--- begin ---

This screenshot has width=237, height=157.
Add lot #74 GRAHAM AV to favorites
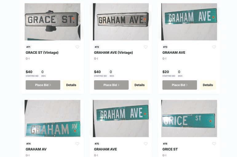pyautogui.click(x=77, y=143)
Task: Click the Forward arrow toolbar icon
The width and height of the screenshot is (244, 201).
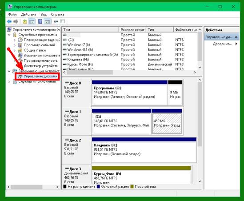Action: tap(16, 21)
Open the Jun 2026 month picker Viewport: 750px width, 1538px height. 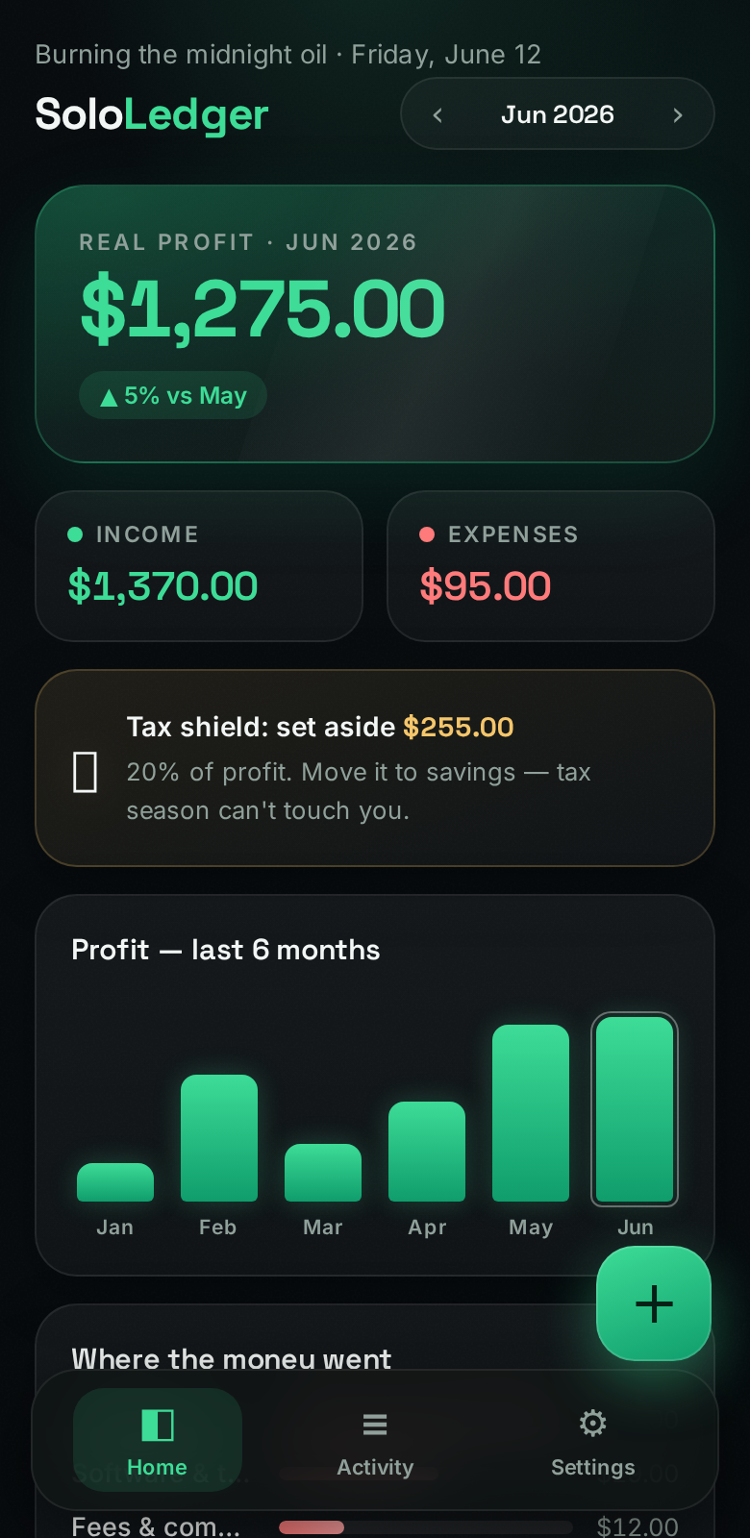pos(558,114)
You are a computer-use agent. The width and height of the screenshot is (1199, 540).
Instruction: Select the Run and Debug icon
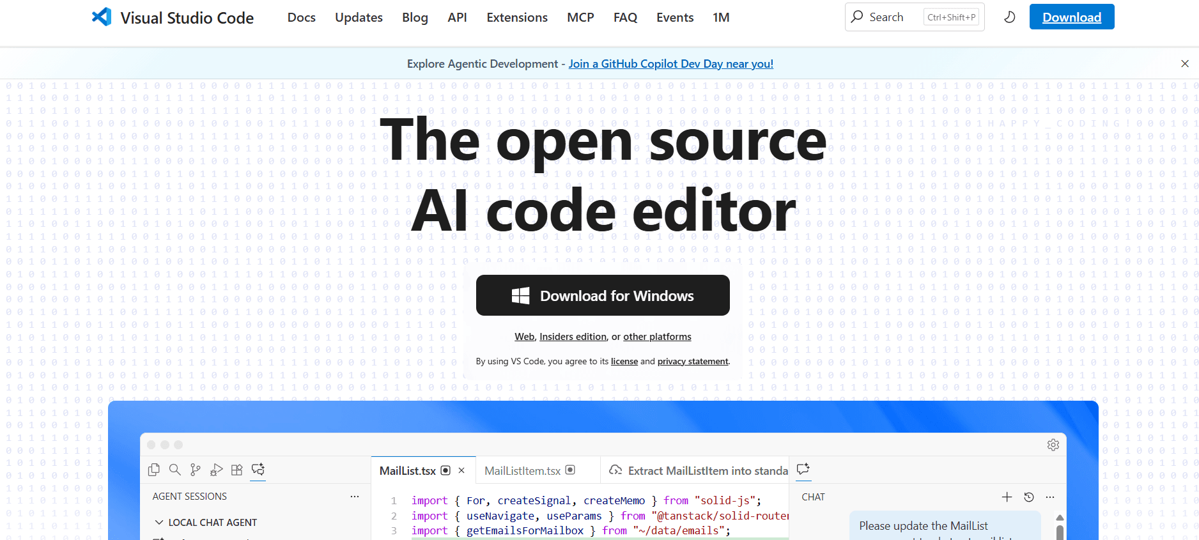[216, 470]
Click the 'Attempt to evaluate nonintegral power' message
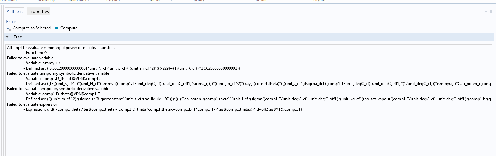Viewport: 496px width, 156px height. point(61,48)
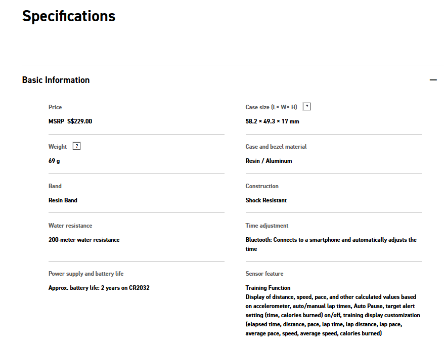This screenshot has width=444, height=345.
Task: Click the Case and bezel material label
Action: pyautogui.click(x=276, y=147)
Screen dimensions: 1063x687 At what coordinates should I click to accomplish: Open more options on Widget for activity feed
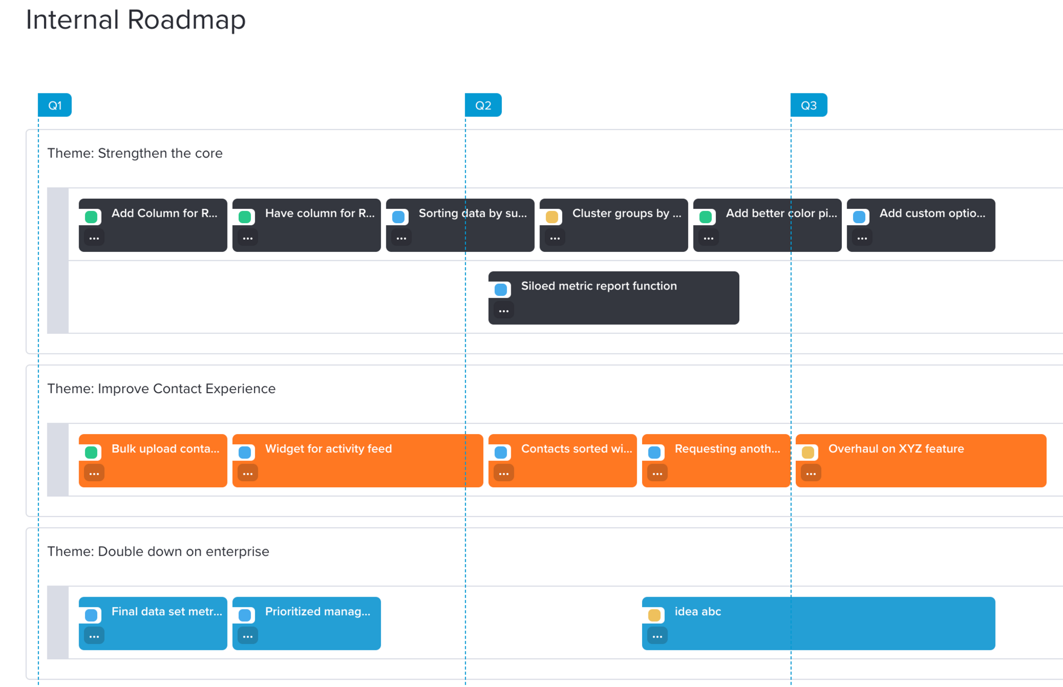point(248,473)

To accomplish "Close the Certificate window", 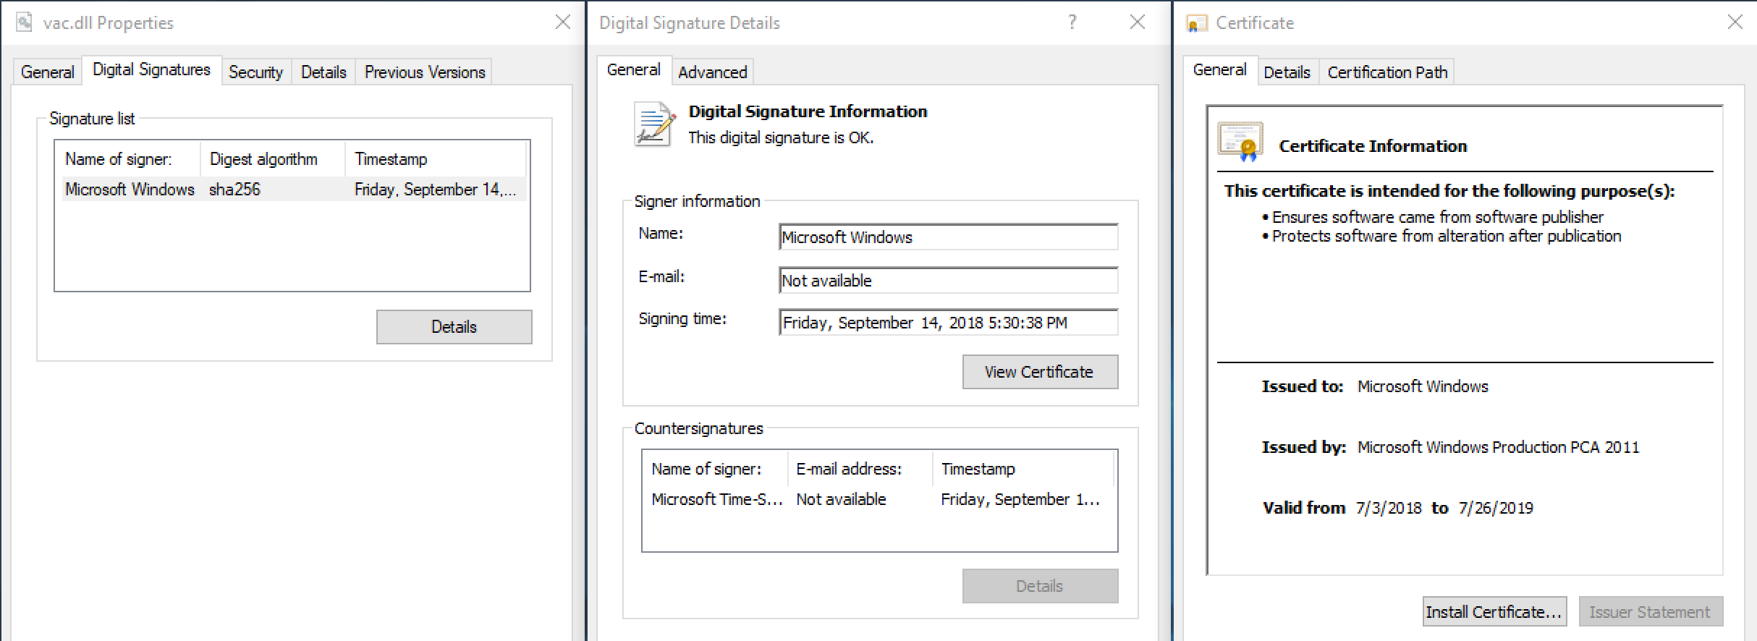I will click(x=1735, y=22).
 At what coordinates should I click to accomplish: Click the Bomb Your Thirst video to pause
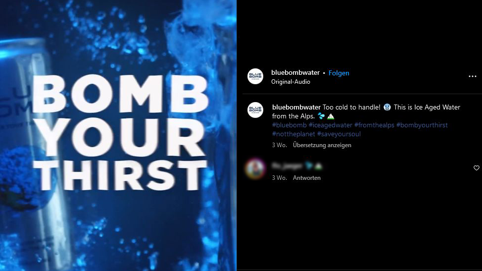[x=118, y=135]
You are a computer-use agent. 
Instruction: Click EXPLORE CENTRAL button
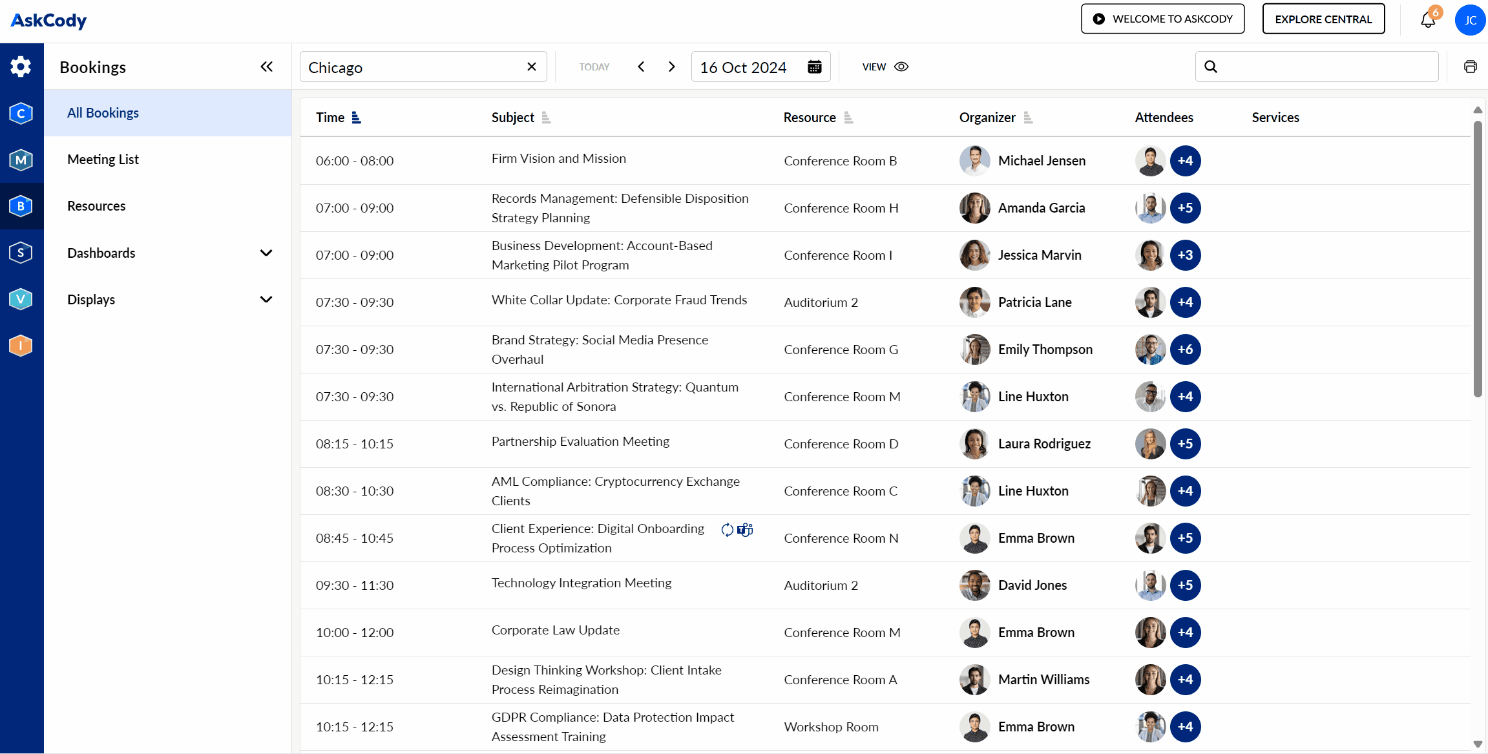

--- end ---

» **EXERCISE TASK**: Return each line of the rows above that contains the word "should".

» **ANSWER BELOW**:
Screen dimensions: 1063x687 At what coordinates should I click to accomplish: Open more options on Widget for activity feed
 At what coordinates should I click to accomplish: Click the Bomb Your Thirst video to pause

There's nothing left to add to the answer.